Rebuilding the Bamiyan Buddhas?


One of the most important historical sites on the ancient Silk Road between China and the West is Bamiyan in Afghanistan. An article published on the BBC News website this week discusses the issues surrounding calls to rebuild the famous colossal Buddhas which were destroyed by the Taliban in March 2001, versus calls to leave the giant niches standing empty.

The Statues which date to the 6th century were carved directly into the sandstone cliff-face, and the surrounding hillside is riddled with man-made caves. The site was once a great Buddhist sanctuary with Buddhist monks occupying the caves, many of which were decorated with Buddhist frescoes that are now thought to represent the earliest use of oil painting in art. The two giant statues of standing Buddhas were modelled largely in the Gandharan-style – in which Hellenistic forms merged with Buddhist themes, strongly characterised by sensuous lines which made for a distinctive aesthetic of idealistic-realism – most notably marked by the stylised flowing forms of drapery laid over serenely beautiful representations of the human figure. The Statues were carved into the cliff with surface details embellished in moulded stucco and adorned with precious stones and metals. 

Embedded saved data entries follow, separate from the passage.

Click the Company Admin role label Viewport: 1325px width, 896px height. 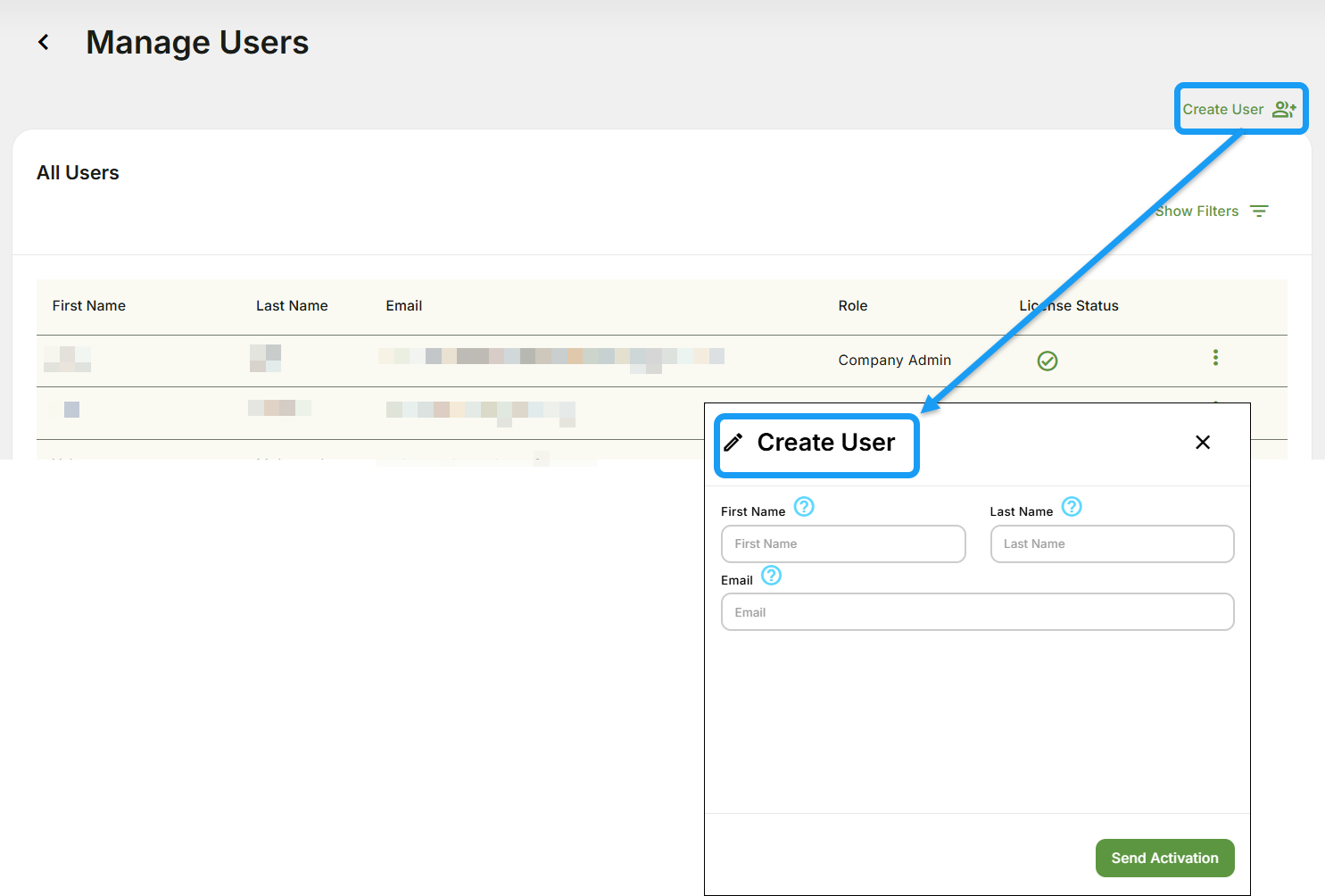pos(894,360)
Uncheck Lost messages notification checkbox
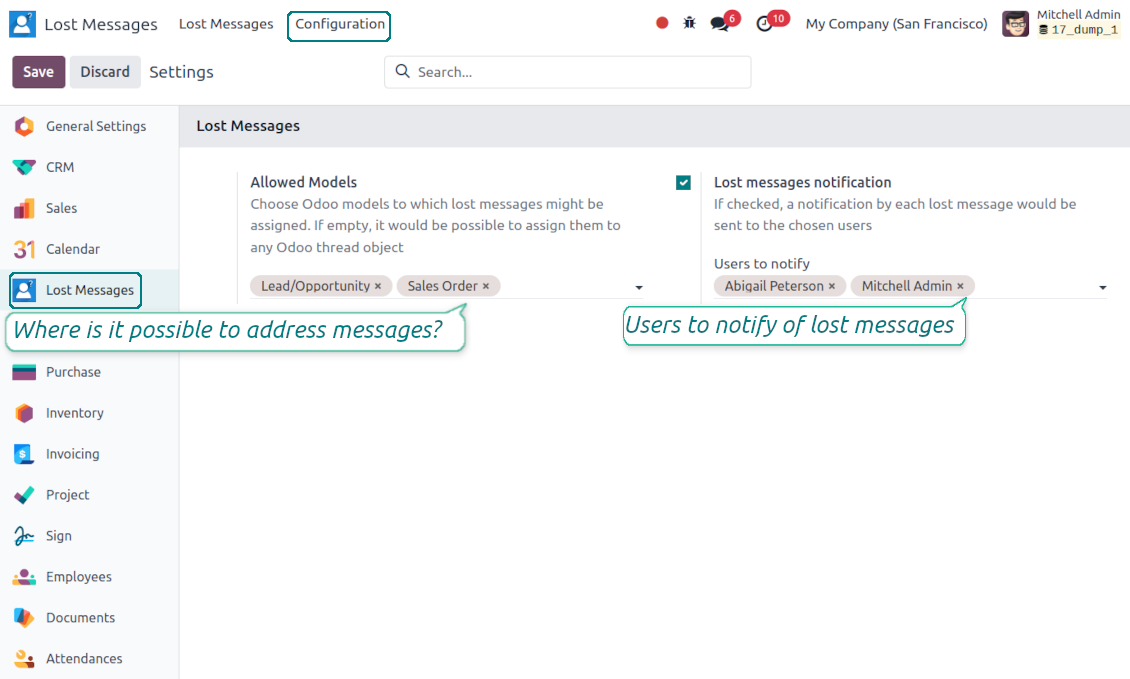The height and width of the screenshot is (679, 1130). coord(683,183)
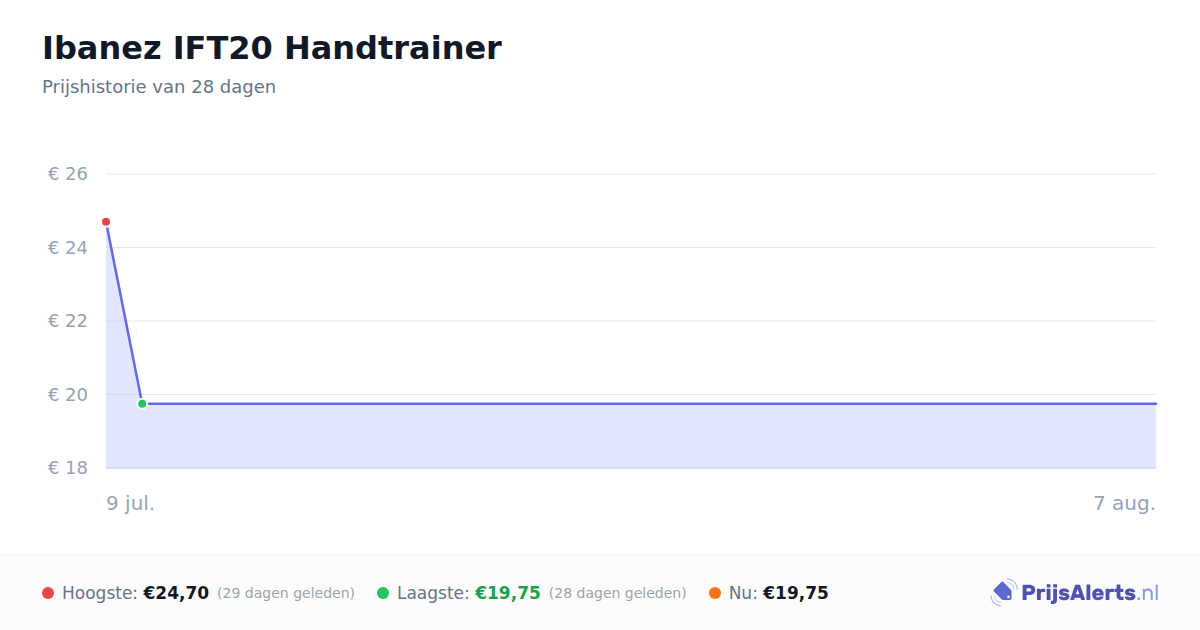This screenshot has width=1200, height=630.
Task: Click the 29 dagen geleden note
Action: [x=286, y=593]
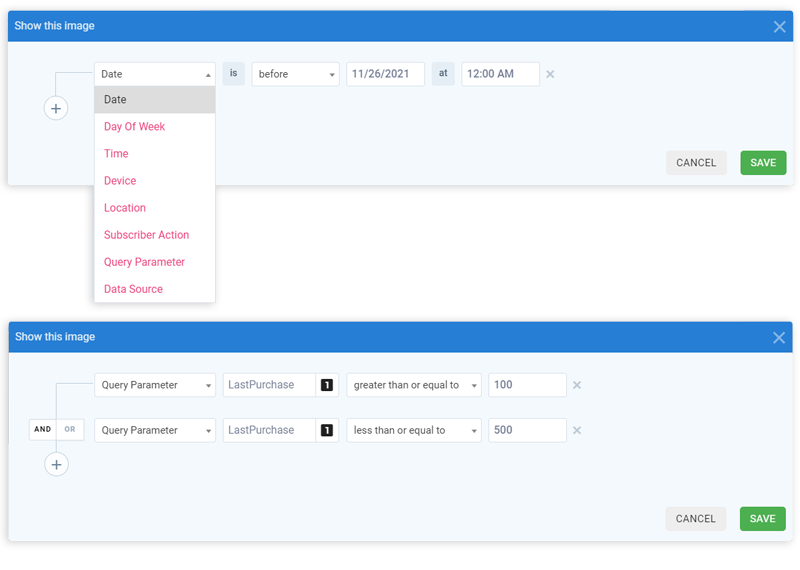Expand 'less than or equal to' operator dropdown
800x570 pixels.
click(413, 430)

Bamiyan was visited in 630 AD by a Chinese Buddhist pilgrim, named  Xuanzang (c.596-664), who wrote the classic Chinese text Great Tang Records of the Western Regions – which in turn is said to have inspired the better known classic, Journey to the West, perhaps more popularly known as Monkey (attributed to Wu Cheng’en). Xuanzang described Bamiyan at the time of his visit, noting that there were ten monasteries situated there with over a thousand monks in residence. Curiously, he also describes a third statue of a reclining Buddha which has since been lost – and some think still exists and lies waiting, yet to be discovered.

The two standing Buddhas were destroyed in March 2001, using a combination of dynamite, artillery shelling and anti-tank mines, under the orders of the ruling Taliban regime, who are said to have decreed that the Statues were symbols of idolatry and therefore were contrary to the principles of an extremely strict interpretation of Islamic Sharia Law. Even though the Buddhist community who created the monuments have long since left the site and the local community is now in the present era an all Muslim population, international calls to preserve the monuments as cultural assets of world historical importance were ignored by the Taliban leaders who went ahead with their destruction. It seems that before this occurred several governments and international bodies made various offers to try to induce the Taliban to hold fire, some of which possibly only further raised or inflamed contentious issues concerning the provision of aid to the local communities of the Bamiyan area; issues which have since muddied the perception as to exactly why the Taliban proceeded with such a drastic and regrettable destruction. Many countries around the world, including the few foreign Governments who supported the Taliban regime, roundly condemned their actions.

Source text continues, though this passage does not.